TASK TO CARRY OUT>
Copy the rows below word for word, covering everything from the line containing "Given: Open the Zones network icon" down to the line containing "Looking at the screenshot, I should [611, 144].", and nothing else.

DATA EXTRACT>
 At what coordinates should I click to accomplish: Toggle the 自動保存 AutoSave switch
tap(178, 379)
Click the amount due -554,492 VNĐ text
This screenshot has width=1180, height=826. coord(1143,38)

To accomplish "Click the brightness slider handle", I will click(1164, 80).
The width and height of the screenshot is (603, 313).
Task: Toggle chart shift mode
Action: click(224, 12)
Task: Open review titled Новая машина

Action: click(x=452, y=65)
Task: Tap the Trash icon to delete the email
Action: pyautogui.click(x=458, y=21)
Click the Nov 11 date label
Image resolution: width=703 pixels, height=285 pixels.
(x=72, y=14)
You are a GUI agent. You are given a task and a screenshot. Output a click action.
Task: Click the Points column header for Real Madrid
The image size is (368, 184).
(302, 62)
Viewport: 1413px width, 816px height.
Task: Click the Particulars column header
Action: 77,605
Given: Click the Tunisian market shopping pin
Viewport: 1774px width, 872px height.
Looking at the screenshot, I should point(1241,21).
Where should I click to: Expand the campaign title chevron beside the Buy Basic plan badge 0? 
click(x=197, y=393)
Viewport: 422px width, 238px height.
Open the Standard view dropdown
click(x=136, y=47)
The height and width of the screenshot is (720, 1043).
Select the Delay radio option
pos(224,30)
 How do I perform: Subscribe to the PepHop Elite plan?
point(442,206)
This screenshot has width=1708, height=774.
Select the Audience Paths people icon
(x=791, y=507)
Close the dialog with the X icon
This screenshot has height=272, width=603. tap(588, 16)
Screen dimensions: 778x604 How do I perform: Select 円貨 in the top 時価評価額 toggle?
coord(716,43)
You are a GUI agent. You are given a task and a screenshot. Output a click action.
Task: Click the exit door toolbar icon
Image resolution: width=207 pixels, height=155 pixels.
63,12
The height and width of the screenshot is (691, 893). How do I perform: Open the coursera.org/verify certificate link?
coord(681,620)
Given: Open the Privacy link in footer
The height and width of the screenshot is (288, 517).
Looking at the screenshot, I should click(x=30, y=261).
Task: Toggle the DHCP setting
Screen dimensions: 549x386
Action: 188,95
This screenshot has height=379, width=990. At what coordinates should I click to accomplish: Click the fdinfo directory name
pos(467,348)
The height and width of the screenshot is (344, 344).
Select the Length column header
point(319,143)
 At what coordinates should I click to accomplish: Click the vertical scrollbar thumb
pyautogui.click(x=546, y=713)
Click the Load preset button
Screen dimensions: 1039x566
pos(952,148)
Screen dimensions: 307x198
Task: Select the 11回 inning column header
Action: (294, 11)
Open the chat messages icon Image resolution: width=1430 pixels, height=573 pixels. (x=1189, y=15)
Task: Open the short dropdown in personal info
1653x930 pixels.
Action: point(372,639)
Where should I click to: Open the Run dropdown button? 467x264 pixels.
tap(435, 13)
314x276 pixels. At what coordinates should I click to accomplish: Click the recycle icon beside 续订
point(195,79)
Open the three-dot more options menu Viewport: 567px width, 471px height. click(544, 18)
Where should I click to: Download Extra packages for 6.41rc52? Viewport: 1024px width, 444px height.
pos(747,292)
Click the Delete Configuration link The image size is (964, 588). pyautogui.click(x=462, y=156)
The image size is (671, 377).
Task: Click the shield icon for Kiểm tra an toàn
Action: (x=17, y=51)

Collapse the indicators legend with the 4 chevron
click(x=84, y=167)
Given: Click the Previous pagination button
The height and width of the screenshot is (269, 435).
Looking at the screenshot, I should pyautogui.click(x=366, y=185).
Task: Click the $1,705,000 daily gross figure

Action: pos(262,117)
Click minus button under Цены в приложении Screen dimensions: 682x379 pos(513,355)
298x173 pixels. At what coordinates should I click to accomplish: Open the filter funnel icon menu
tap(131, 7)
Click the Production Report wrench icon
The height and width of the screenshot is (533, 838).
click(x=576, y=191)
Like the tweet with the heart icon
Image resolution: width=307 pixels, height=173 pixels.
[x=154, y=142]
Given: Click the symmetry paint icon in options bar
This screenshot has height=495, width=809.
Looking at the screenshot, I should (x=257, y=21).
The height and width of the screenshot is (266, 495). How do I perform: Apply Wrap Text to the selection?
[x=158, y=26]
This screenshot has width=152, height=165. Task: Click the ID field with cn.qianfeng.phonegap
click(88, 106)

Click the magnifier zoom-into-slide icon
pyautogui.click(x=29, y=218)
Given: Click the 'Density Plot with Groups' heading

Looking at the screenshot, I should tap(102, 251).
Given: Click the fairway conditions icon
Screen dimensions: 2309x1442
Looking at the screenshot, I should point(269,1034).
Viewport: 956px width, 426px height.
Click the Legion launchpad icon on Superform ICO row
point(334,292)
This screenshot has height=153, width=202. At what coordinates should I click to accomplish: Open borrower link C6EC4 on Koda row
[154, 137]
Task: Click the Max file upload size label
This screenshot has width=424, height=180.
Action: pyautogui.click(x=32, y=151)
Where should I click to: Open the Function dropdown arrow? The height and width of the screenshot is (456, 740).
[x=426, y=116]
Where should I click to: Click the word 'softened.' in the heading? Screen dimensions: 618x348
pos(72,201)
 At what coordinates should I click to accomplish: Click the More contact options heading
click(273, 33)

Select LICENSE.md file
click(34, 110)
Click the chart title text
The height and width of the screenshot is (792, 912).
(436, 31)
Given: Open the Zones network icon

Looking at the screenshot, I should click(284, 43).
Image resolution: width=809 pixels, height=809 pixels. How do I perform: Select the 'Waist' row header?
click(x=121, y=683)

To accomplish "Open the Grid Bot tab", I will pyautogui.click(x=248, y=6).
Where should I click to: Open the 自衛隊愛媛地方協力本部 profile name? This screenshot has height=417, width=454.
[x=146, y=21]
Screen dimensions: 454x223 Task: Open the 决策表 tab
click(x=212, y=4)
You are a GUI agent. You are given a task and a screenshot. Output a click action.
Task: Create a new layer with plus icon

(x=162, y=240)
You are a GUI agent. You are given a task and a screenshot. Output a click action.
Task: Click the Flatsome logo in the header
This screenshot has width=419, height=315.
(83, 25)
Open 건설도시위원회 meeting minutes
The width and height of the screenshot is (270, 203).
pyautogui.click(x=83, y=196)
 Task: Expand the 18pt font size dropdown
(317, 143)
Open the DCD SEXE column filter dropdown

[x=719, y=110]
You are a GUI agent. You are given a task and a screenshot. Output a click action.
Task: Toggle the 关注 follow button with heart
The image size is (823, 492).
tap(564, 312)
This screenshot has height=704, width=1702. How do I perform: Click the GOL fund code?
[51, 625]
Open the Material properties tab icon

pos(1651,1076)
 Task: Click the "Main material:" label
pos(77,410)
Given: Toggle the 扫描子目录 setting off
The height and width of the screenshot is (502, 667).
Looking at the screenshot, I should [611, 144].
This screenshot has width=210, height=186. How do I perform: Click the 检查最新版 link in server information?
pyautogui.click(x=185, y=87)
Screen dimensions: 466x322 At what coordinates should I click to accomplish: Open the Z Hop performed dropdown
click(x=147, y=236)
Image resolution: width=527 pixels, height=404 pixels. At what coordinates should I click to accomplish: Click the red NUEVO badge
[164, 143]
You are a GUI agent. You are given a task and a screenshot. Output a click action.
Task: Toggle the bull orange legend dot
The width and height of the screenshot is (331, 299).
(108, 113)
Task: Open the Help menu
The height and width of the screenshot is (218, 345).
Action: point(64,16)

SOLUTION FOR THIS PROBLEM>
Given: Open the Zones network icon

Looking at the screenshot, I should click(284, 43).
Image resolution: width=809 pixels, height=809 pixels. How do I perform: Select the 'Waist' row header?
click(x=121, y=683)

To accomplish "Open the Grid Bot tab", I will pyautogui.click(x=248, y=6).
Where should I click to: Open the 自衛隊愛媛地方協力本部 profile name? This screenshot has height=417, width=454.
[x=146, y=21]
Screen dimensions: 454x223 Task: Open the 决策表 tab
click(x=212, y=4)
You are a GUI agent. You are given a task and a screenshot. Output a click action.
Task: Create a new layer with plus icon

(x=162, y=240)
You are a GUI agent. You are given a task and a screenshot. Output a click action.
Task: Click the Flatsome logo in the header
This screenshot has width=419, height=315.
(83, 25)
Open 건설도시위원회 meeting minutes
The width and height of the screenshot is (270, 203).
pyautogui.click(x=83, y=196)
 Task: Expand the 18pt font size dropdown
(317, 143)
Open the DCD SEXE column filter dropdown

[x=719, y=110]
You are a GUI agent. You are given a task and a screenshot. Output a click action.
Task: Toggle the 关注 follow button with heart
The image size is (823, 492).
tap(564, 312)
This screenshot has height=704, width=1702. How do I perform: Click the GOL fund code?
[51, 625]
Open the Material properties tab icon

pos(1651,1076)
 Task: Click the "Main material:" label
pos(77,410)
Given: Toggle the 扫描子目录 setting off
The height and width of the screenshot is (502, 667).
Looking at the screenshot, I should [611, 144].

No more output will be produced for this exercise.